Asos shares sank on Monday after it downgraded its guidance for the year as weaker trading in November and heavy discounting took their toll.
Liberum said the group has proved to be more susceptible to deep discounting in the marketplace than it had feared and this may have been compounded by management not reacting quickly enough to this threat.
"We note the recent resilient trading updates from Joules, Ted Baker and Boohoo, which demonstrate that brand-led businesses with a clear vision and market positioning are better placed in tougher times," it said.
"It raises questions about the susceptibility to short term trading conditions at both Asos. The sensitivity to changes in the working capital profile have contributed to the delayed phasing of Asos's capex this year, which is sensible, but reminds us that Asos is a wholesaler and, at times when sales growth slows, the risks to cash and the balance sheet are acute."
Liberum cut its FY19 earnings per share estimate by 54% and said it now expects sales growth to slow from 23% to 15% year-on-year and retail gross margins to drop by 150 basis points versus a flat forecast previously.
The brokerage also reduced its capex assumption from £250m to £200m, reflecting the re-phasing by six months of the final stages of the automation of the US distribution centre in Atlanta. In addition, it now forecasts net debt of £39m for FY19E compared to expectations of a broadly flat debt position previously.
Credit Suisse took a different approach, bumping Asos up to 'outperform' from 'neutral'. It said that after Monday's profit warning, the shares have now fallen 66% from the year’s high and while near-term sales and margins are unpredictable, the group has a business model with medium-term potential to grow and generate cash.

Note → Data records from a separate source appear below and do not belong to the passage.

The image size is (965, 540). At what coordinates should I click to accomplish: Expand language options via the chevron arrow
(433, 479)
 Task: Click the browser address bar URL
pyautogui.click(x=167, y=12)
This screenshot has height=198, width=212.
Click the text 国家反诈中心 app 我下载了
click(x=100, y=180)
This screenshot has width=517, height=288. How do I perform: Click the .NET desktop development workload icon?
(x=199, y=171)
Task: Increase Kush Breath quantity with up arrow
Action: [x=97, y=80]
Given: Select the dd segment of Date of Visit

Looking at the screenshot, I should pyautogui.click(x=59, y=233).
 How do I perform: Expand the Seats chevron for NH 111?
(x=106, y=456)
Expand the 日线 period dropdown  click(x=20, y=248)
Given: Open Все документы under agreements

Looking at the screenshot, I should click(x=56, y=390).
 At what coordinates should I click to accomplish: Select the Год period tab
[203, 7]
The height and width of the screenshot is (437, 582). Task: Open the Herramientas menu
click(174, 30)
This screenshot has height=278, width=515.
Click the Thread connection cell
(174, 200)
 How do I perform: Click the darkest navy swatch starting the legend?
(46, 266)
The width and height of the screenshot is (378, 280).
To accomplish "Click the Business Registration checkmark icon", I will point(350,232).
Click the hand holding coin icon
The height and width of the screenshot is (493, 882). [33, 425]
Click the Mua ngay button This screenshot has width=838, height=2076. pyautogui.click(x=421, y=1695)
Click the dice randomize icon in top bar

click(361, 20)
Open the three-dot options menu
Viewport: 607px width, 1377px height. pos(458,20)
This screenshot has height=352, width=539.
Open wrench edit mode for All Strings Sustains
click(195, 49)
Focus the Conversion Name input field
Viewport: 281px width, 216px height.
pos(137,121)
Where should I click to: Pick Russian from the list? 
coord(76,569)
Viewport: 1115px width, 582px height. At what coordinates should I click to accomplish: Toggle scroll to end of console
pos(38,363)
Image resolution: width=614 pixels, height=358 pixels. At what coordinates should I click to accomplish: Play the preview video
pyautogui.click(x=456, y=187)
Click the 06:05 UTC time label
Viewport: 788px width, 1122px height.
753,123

The bank, which cut its price target to 3,500p from 6,000p, said it forecasts a gradual recovery in EBIT margins for ASOS. It pointed out that the management team is about to change quite materially, with the recent arrival of Adam Crozier as chairman and the imminent arrival of CFO Mathew Dunn, from Britvic and SABMiller.
"In our opinion there should be opportunities to reduce some costs at Asos, and as distribution leverage starts to ramp up in Europe and subsequently North America, more of this may come down to the bottom line than has been the case to date."
At 1045 GMT, the shares were up 3.2% to 2,697p.